Doval n’est pas un sentimental. Lui est
attribuée la Doctrine dite Doval en
Inde, correspondant à un récent
glissement dans la politique de sécurité indienne en relation avec le Pakistan,
la faisant passer d’une doctrine d’action qu’il qualifie de “Défensive“ à “Défensive-Offensive“. Il
est signalé comme étant derrière les frappes dites chirurgicales de l’Inde au
Pakistan en septembre 2016, ainsi que derrière la montée de militants
pro-indiens au Cachemire. Comme un
blog indien l’a récemment décrite, la Doctrine Doval formulée dans ses discours
de 2014 et 2015 après avoir été nommé Conseiller à la Sécurité Nationale de
Modi, vise essentiellement la Chine et
le Pakistan, et possède trois composantes : « la non-pertinence de la moralité, [la
non-pertinence] de l’extrémisme [si il est] affranchi de tout calcul ou
calibrage, et la confiance mise dans l’appareil militaire ». Clairement, Doval semble ainsi faire bien
peu de cas des solutions diplomatiques. [viii]

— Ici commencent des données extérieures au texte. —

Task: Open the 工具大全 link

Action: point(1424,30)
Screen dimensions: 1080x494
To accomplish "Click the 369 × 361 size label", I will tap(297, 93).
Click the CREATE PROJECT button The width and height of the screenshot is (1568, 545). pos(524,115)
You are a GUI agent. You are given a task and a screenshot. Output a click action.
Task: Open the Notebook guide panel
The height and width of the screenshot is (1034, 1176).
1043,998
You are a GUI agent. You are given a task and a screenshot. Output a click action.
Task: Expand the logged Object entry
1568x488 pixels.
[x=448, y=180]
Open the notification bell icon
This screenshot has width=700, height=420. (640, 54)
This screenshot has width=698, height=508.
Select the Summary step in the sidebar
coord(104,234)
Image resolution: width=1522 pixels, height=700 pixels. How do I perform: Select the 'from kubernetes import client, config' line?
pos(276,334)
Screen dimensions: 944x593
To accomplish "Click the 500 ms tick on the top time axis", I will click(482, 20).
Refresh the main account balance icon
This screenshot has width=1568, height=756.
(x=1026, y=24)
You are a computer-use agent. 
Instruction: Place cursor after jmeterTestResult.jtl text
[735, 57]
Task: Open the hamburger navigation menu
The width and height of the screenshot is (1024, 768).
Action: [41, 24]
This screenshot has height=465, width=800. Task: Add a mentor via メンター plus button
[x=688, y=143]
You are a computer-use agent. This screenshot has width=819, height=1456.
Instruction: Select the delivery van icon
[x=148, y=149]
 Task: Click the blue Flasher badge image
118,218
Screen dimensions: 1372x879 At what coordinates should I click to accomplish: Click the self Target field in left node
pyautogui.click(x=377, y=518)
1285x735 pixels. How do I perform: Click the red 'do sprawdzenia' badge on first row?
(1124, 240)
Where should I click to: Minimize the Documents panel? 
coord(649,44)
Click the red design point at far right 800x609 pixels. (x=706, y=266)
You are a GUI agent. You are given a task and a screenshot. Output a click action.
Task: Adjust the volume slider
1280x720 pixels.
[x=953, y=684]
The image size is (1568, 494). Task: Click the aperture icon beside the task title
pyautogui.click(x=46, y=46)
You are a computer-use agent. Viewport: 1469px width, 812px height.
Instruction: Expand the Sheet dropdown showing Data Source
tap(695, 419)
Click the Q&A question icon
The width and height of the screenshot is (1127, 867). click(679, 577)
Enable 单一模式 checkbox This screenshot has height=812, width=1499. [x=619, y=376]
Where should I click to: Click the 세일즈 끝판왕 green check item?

Quoi qu’il ait pu être accordé en privé
entre Modi et Washington en juin, de même qu’avec Tel-Aviv début juillet, c’est dans ce laps de temps que la dispute
dite Doklam a fait éruption : par la décision indienne d’envoyer des
troupes pour intervenir par la force contre les équipes de constructions
chinoises, dans la zone frontalière sensible entre la Chine, le Bhoutan et
l’Inde sur le plateau tibétain.
De son côté, la Chine cite une lettre de
l’ancien Premier Ministre indien Jawaharlal Nehru adressé au Premier Ministre
chinois Chou En-Lai en 1959 : « cette
convention de 1890 définit également la frontière entre le Sikkim et le Tibet ; et la
frontière fut démarquée plus tard en 1895. Il n’y a dès lors aucune dispute au
regard de la démarcation faite entre le Sikkim et la région du Tibet »,
conclut la lettre. La Chine cite également en référence une lettre du 10 mai
2006, aux côtés de la convention de 1890, et notre lettre de 1959–60, selon
lesquelles « les deux parties
s’accordent quant à l’alignement de la frontière dans le secteur Sikkim ».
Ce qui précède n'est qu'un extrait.